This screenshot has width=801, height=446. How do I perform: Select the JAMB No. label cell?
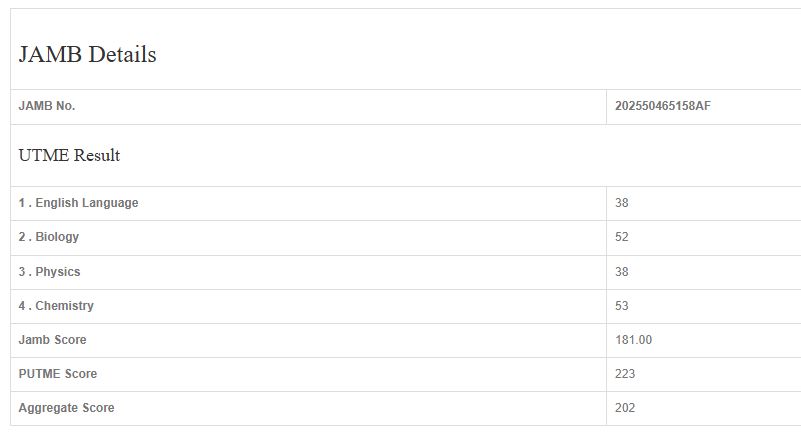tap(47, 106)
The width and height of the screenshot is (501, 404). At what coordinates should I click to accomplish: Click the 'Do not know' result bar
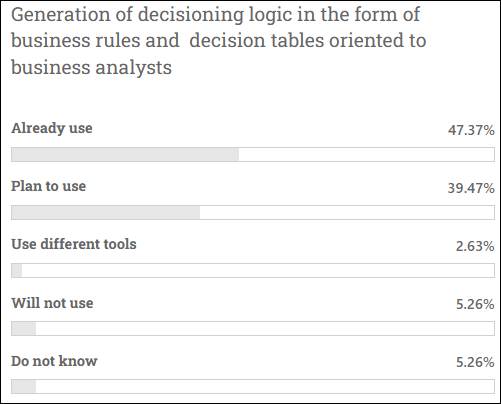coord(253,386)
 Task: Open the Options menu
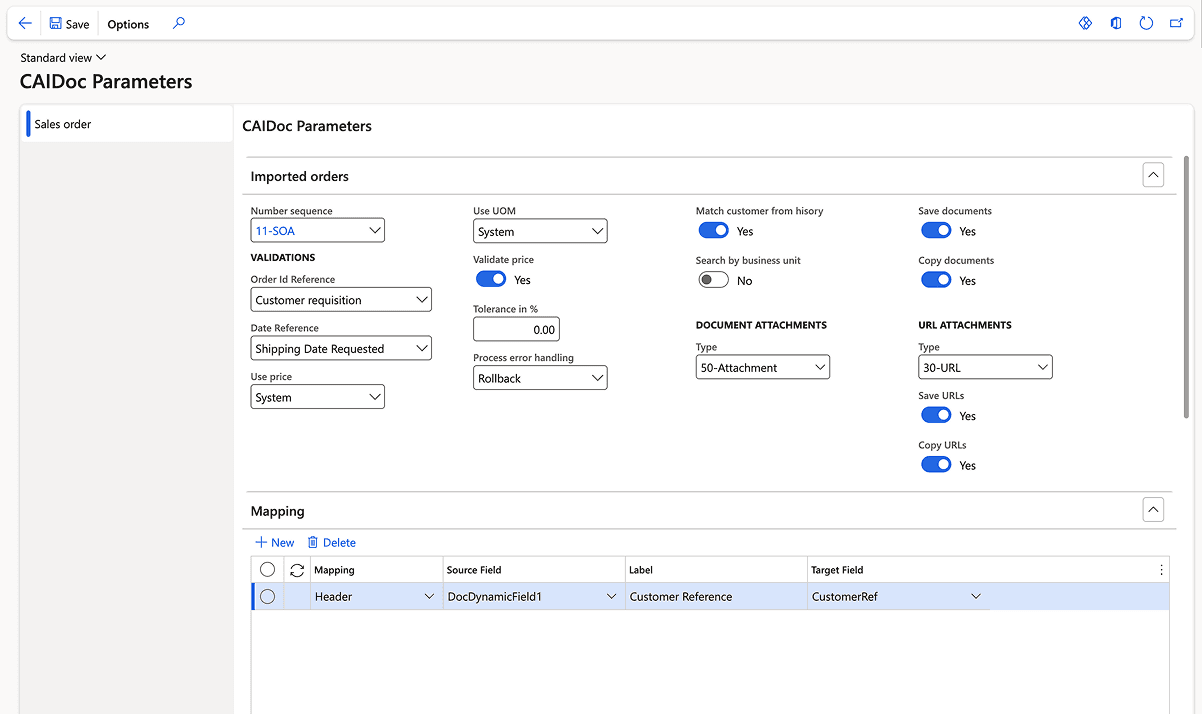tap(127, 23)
_ _ _ _
### BRIEF
Please collect every line of the items above that contains the string "width" and list each one in full. Case counts, so match the capitals and lowercase letters precisely.

### EXERCISE RESPONSE
This screenshot has width=801, height=446. How do I perform: Select the JAMB No. label cell?
The width and height of the screenshot is (501, 404). At what coordinates should I click to accomplish: Click the 'Do not know' result bar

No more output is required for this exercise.